When such algorithms mapping the KDQOL-36 onto EQ-5D were not available, researchers who would like to generate EQ-5D values for CEAs using KDQOL-36 data have to rely on the SF-12-based functions, however, the use of these mapping functions have been found to greatly affect the QALYs estimates [16]. This study provides methods of using KDQOL-36 data to generate EQ-5D-3L and EQ-5D-5L scores. Given the requirement that the KDQOL-36 should be used in US clinical setting to assess patients’ HRQoL annually [4], it is expected that the KDQOL-36 would be more widely used in other countries to periodically collect data from patients. The algorithms developed here would provide an alternative to estimate EQ-5D from a large sample and potentially contribute to modelling the HRQoL change in CEAs assessing interventions or treatments for dialysis patients in the long-term time horizon. But it should be noted that although the mapping algorithms could provide reliable EQ-5D health utility estimates from KDQOL-36, mapping to obtain EQ-5D health utility values is still a ‘second-best’ solution [45].

Conclusion

To the best of our knowledge, this is the first study to develop mapping algorithms from the widely used KDQOL-36 to EQ-5D-3L and EQ-5D-5L utility scores.

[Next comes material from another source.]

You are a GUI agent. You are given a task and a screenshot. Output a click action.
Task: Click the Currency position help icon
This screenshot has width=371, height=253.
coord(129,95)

Mapping algorithms using mixture models were found to be better than the linear regression and response mapping. A user-friendly freely accessible tool was provided to assist the implementation of these algorithms. Although it is preferred to use utilities directly derived from the EQ-5D, the algorithms can be used to generate reliable utility estimates in future economic evaluations of health care interventions for ESRD patients undergoing dialysis.